Referring to the Ayodhya title dispute judgement and the hijab judgement, Gopal said that the Indian polity where religion has no space, idols are being brought in through these theocratic judgements.
“Imagine an edifice structure – our polity where religion has no space and most sacred foundation is the belief that all power comes from the people, and into that space you are bringing in idols, through these idols through these theocratic judgements. It may take half a century to change, bring down these structures and to construct a new theological state and that construction is going on presently,” he said.
Farasat said that bail jurisprudence and how investigations are taking place especially in the Delhi riots cases, Bhima Koregaon cases or in Newsclick case shows that police are not acting in good faith.

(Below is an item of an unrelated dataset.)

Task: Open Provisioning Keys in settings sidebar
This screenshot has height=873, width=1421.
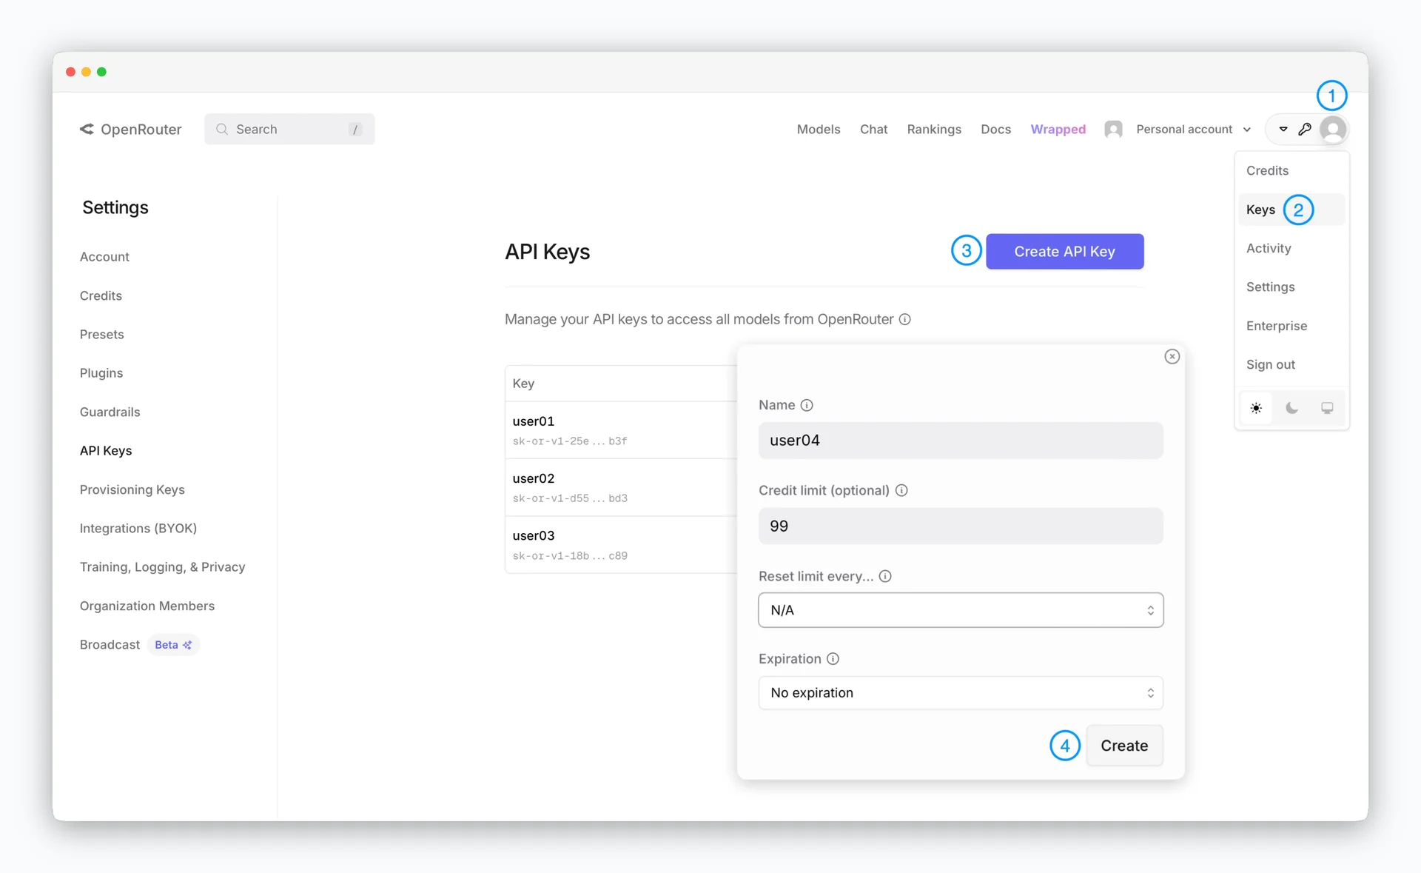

“The moment a client booked under UAPA walks in to my office, we advise that we will move for bail after 6 months, that’s how were are advising now. We are in a very serious situation. We say let’s not do anything until chargesheet is filed. We are starting at a point of loss,” she said.
Referring to the Newsclick case, she said that a “lazy line in The New York Times” has the owner in jail.
“Even when we look at terror cases the Supreme Court does have a tendency to be fair. The jurisprudence of the Supreme Court until recently was about liberty and was leaning towards giving people their liberty no matter what the offence was. I think those days are now gone.”
Sibal in his speech said that it is time to question the genesis of this law of CRPC and IPC which were derived from British colonial laws which were used to quell dissent simply on the grounds of suspicion.
“When the British had this provision that you can arrest anybody on the basis of suspicion-why did they do it? Because they wanted to quell dissent and stop anybody to talk against the British government. How does this provision pass the test of constitutionality?”
“I can suspect anybody. What is the basis? That is subjective. It cannot be objective. There is no procedure to make it objective in CRPC. I have a problem with the genesis of criminal procedure.”
Sibal said in PMLA and ED cases, arrests are made under suspicion and reasons for summons and offences are not disclosed.
“Have I no right to know? I am not talking about cases where there is a murder there are eyewitnesses. In these so called economic offences and offences against the state as in UAPA and PMLA which have draconian provisions which according to me are entirely unconstitutional.”
Justice Patnaik in his remarks said that the most important qualification of a judge is “commitment to civil liberties.”
“Judges should be sensitive. The most important qualification of a judge is the commitment to protect the rights of civil liberties of the individuals. Second, you must have a very independent bar – not only for the executive but also from the judges. Flattery of a judge has to be avoided,” he said.
He added that judges should also read, and added that he had “improved judgements after reading.”